When someone has behaved really badly, in a way for which there is no remedy, I know there is a duty to forgive, but what about forgetting?
Years ago, maybe a dozen or so, a woman with whom I was to become acquainted uprooted her life to follow her husband many miles from where they had established a family life and where she had a promising, apparently fulfilling career. As is often the case, she and their children followed the husband and father by some months. They began to settle into a new home, with all the trials and difficulties that tend to fall unequally on the spouse who is not engaged in the exciting new job.
After a time, this woman was diagnosed with breast cancer. And it came to light, as well, that her husband had developed an extramarital relationship. It might have been that the relationship began when the husband was on his own, i.e. before his wife and their children arrived in the new town.
Well, you can write the rest of the story from there.
Tonight I was browsing the weekly paper of our old hometown. In one of life's predictable turns, this man has now taken what is probably the last job of his career: 70 miles from the job he left all those years ago.
There is something of a kerfuffle about his departure, but his admirers and detractors seem about even in number. Someone called him the "rock star" of people who hold jobs like his; others have been less fulsome in their praise. He leaves behind a ginormous, difficult problem that appears to have only wildly expensive and complicated solutions.
Leaping to his defense in the comments thread was someone who, following his signature, added a post script that he is proud to have this man in his family. From the distinctive last name, it is clear that this is a relationship of the latter marriage, not of blood.

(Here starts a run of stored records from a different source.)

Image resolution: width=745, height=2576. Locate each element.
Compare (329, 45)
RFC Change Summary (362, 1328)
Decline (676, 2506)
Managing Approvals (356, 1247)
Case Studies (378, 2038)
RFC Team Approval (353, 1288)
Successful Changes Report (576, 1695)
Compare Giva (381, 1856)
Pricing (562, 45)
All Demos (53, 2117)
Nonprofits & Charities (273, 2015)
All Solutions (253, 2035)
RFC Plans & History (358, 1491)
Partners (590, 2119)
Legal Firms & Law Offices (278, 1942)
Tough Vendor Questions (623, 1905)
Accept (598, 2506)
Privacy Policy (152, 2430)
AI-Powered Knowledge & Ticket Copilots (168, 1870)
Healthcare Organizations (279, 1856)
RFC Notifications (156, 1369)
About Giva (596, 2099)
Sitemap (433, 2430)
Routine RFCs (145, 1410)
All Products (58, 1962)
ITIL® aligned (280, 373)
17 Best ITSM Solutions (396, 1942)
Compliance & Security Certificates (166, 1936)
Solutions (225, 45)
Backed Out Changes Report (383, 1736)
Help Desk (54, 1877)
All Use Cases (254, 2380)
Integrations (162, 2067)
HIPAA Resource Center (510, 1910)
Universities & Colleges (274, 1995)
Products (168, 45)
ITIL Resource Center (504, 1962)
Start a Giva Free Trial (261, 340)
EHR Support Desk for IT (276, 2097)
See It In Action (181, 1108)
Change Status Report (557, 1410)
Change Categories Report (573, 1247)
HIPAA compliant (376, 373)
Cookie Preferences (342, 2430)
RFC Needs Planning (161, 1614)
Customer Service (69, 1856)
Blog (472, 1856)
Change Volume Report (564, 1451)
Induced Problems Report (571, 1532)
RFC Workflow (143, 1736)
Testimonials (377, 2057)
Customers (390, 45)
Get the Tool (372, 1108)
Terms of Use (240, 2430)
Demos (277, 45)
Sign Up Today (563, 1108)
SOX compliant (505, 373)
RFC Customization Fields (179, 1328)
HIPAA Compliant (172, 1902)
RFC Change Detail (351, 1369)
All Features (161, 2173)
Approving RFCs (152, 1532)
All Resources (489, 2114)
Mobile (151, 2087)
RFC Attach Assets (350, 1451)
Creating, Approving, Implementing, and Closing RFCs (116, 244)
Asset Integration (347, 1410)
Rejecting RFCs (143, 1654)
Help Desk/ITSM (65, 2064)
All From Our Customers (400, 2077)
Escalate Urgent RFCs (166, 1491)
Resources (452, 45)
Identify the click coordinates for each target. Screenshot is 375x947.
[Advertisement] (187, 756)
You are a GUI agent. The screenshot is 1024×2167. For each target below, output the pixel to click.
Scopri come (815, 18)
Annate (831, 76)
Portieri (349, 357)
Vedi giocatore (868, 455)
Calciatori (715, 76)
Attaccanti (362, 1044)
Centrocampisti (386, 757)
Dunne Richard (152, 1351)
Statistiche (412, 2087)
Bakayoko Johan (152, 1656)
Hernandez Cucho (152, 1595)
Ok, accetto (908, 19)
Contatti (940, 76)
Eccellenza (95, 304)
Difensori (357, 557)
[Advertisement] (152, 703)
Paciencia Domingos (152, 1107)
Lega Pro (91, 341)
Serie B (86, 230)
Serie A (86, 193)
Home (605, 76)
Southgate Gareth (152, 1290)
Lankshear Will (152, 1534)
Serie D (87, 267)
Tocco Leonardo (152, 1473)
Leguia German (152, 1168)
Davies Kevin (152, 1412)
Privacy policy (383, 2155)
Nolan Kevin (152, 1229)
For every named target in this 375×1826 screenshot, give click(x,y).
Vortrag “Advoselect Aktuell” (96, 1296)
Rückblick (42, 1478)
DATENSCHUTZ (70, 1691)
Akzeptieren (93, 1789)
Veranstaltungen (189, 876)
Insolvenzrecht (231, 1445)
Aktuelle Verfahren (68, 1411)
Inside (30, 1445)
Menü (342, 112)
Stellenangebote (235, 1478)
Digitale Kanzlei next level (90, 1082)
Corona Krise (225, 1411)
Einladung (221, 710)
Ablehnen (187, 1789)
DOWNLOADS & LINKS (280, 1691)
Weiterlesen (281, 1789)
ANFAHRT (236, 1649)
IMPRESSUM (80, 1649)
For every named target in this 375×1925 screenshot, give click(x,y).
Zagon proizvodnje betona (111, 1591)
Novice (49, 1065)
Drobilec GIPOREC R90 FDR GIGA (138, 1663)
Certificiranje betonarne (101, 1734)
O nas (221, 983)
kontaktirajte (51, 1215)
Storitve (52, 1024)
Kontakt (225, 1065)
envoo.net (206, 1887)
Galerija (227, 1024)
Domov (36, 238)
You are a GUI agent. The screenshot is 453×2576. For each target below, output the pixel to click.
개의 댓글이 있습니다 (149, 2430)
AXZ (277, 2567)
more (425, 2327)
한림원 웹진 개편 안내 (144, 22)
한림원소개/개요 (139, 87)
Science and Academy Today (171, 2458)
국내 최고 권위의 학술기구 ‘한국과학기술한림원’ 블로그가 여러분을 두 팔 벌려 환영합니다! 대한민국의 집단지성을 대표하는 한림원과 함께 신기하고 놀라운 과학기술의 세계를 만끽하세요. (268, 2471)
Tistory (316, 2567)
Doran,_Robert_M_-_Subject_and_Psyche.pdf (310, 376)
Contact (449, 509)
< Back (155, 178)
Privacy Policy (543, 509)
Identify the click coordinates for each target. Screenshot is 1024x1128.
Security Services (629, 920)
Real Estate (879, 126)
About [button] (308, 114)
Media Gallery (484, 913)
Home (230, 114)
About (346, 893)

There was a simple, entirely correct response to make to this fellow's remarks and I made it. And I followed it by noting that his post script stirred sad memory of the foundations of his familial connection. I left it at that but, reader, I was unwilling to leave unanswered that part of his comment. All these years on, I have not forgotten and I do not expect that I will. It offends me that a relative would boast of this relationship.
Some say that the breaking up of a family is an entirely private matter. It is not. It is a private matter in its genesis, I suppose, but the consequences are painfully public. In fact, the community bears some of the impact. That's what I haven't forgotten: the public humiliation of a wife who was in the midst of coming to terms with a terrifying illness; the chaos further visited on children so recently uprooted; the contempt shown by the behavior of the husband and his co-worker.
It was a terrible event, a terrible time. If the statute of limitations on bad public form has expired, as it apparently has even for the Prince of Wales and his consort, it still seems like desperately poor form for relatives of the current wife to remind the community that it is their family that now claims him.
Almost no one signs his name to online comments; I do. I like Seth Godin's old piece about what's wrong with an "anonymous" Internet and I have come more and more to agree with his view. I take responsibility for what I write and sometimes try to explain it further.
But I won't argue about it. If that's what you've come for, expect polite acknowledgment and nothing more. You have your view and I, when prodded to remember, still have mine.